La educación debería volver a ser entre nosotros una Razón de Estado, como suele decirse, como lo fuera en tiempos fundacionales. En aquella gesta histórica se forjaron ficciones que, para bien o para mal, nutrieron la nación que somos. Lemas como “gobernar es poblar” o “gobernar es educar” contuvieron ese germen de ficción que una sociedad requiere para su cohesión. Hoy los lemas serán otros, pero que los haya es igualmente necesario. “Educar es construir ciudadanía” podría ser uno de ellos, por caso.
“Con la democracia se come, se cura, se educa” fue uno de los lemas enunciados por Raúl Alfonsín en el retorno de la democracia. Medir la distancia entre ese casi mantra y la realidad presente, no debe llevarnos a la fácil crítica del mismo, sino a la de las fragilidades que supimos conseguir. En todo caso, y con mayor modestia, diremos que la Argentina sigue al menos eligiendo no cumplir ninguna de esas misiones contra la democracia, lo que ya es algo conquistado. Además, el equívoco de la realidad de estos años es evidente: en la escuela se come tanto o más de lo que se educa y en tiempos de pandemia, al menos preventivamente, nos curamos en casa más que en sanatorios y hospitales.
Pero la construcción de ciudadanía es solo un plano de la educación. Conviene reparar en una felicidad del idioma: “educar” admite el reflexivo: en el proceso educativo en el que se recibe ciudadanía ocurre otra cosa: la infancia y la juventud se educan, incluso a pesar de o contra la instrucción. Si se nos permite el forzamiento de la lengua, podríamos decir que educarse es aprenderse, en el sentido de que la educación debe apuntar a la germinación de humanidad en las nuevas generaciones, esto es, a no obstaculizar las energías creativas de la libertad que toda vida puede y debe desarrollar.

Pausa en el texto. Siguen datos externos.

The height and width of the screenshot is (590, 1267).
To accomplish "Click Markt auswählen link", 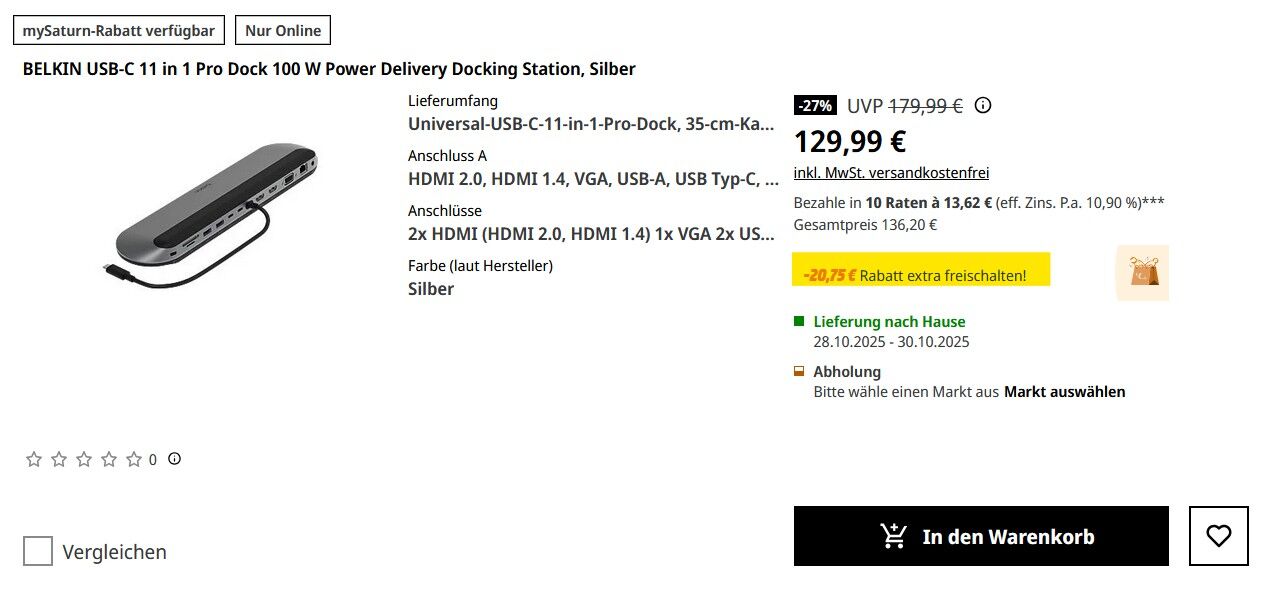I will click(1064, 392).
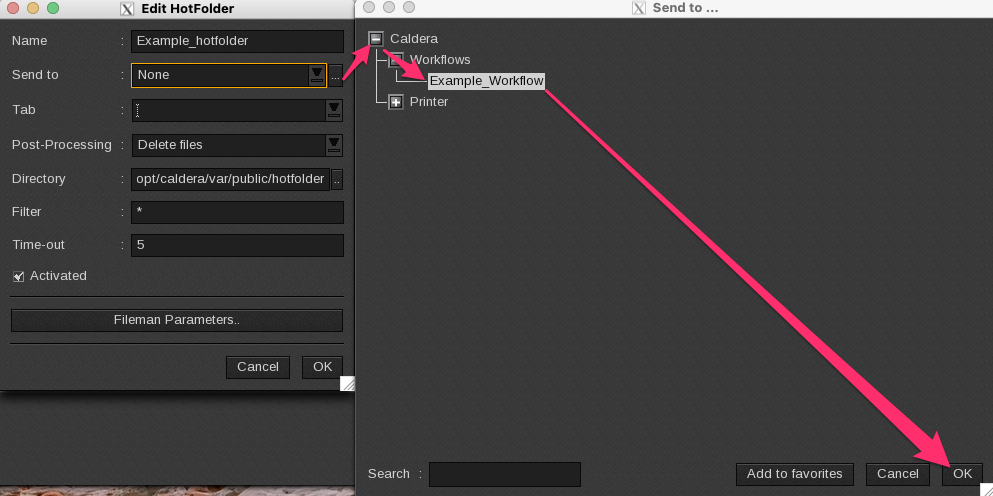Image resolution: width=993 pixels, height=496 pixels.
Task: Expand the Printer tree node
Action: click(396, 102)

Ahora bien, la educación requiere de un lugar. Y este lugar es doble: la escuela y el hogar, porque si la familia es muchas veces foco de incapacidad intelectual, de deformaciones y desvíos de conocimiento, también es la sede de los principios objetivos de cualquier ética. Y justamente, en estos tiempos de pandemia sanitaria y de la cuarentena forzada como respuesta, se ha visto la extraordinaria importancia de una alianza entre familia y escuela. Pero es ahí donde nuestras mayores preocupaciones se presentan. En efecto, en la Argentina hay millones de hogares diezmados por hambre, falta de trabajo y aun miseria, ¿cómo podríamos esperar que contribuyan con su fuerza a esa alianza con la escuela?
Aprender se aprende en muchos contextos diferentes: en el trabajo nos educan las cosas mismas, en los procesos de socialización nos educamos mutuamente con nuestros semejantes, y en la política, que debiera recrear la vida partidaria, aprendemos a convivir con las pasiones que se nos oponen, las opiniones contrarias y los intereses adversos.

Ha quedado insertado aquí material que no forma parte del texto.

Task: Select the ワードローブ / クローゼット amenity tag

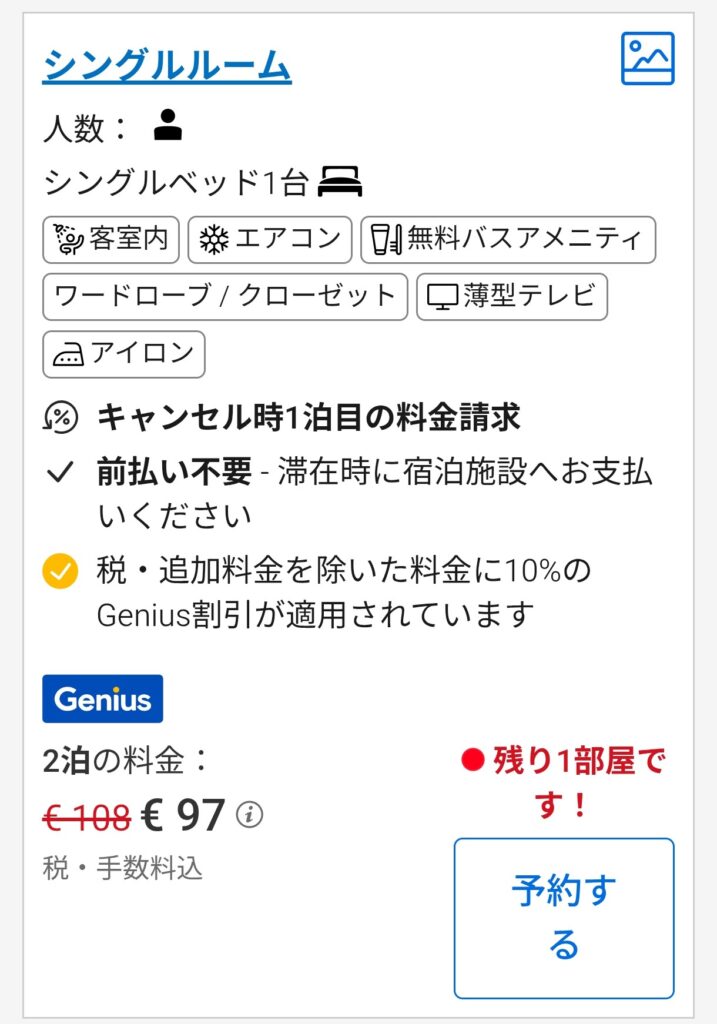Action: (x=225, y=297)
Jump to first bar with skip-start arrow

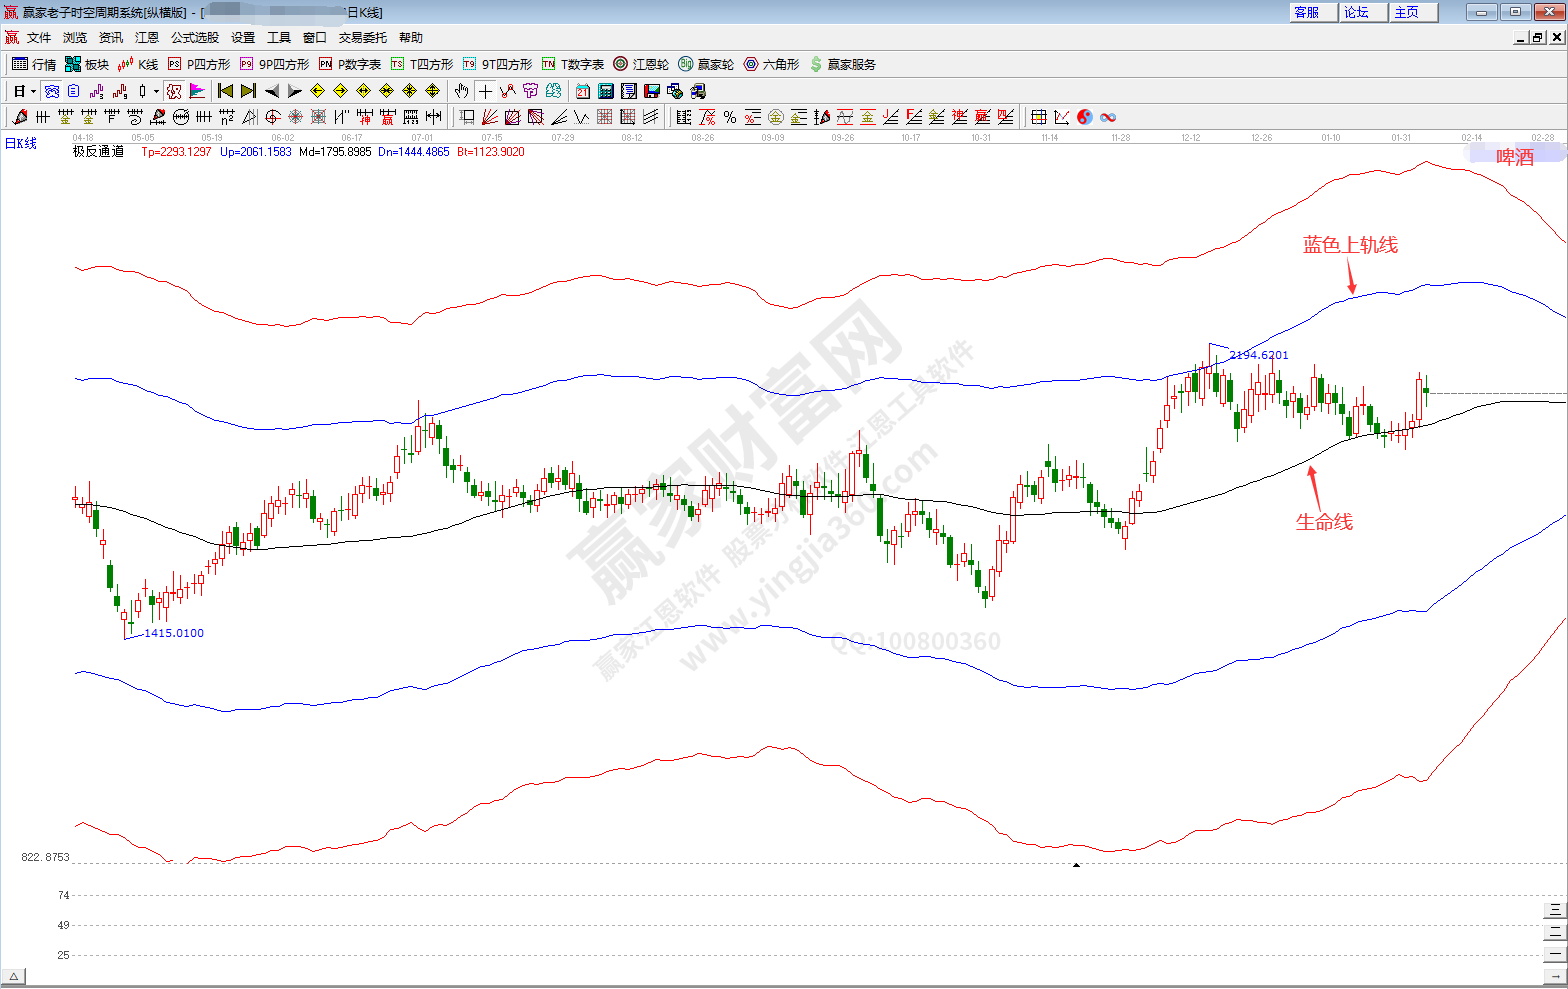tap(225, 91)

Por ello, no se trata solo de familia y escuela, sino también de trabajo y de ágora, en el que el debate de ideas consagre el respeto por el oponente, de modo que incluso la guerra - que, como dijera ya Heráclito, es padre de todas las cosas – juegue a favor de un orden social vivible. Hace pocos días, nada menos que Cecilia Todesca, la vicejefa de gabinete, dijo “está siendo difícil vivir en la Argentina”. En un todo de acuerdo con esa afirmación, apostemos a la educación como una fuerza de transformación, recuperando, incluso en sus planos más ficticios, el ideal de una nueva gesta que haga menos difícil vivir en nuestra patria.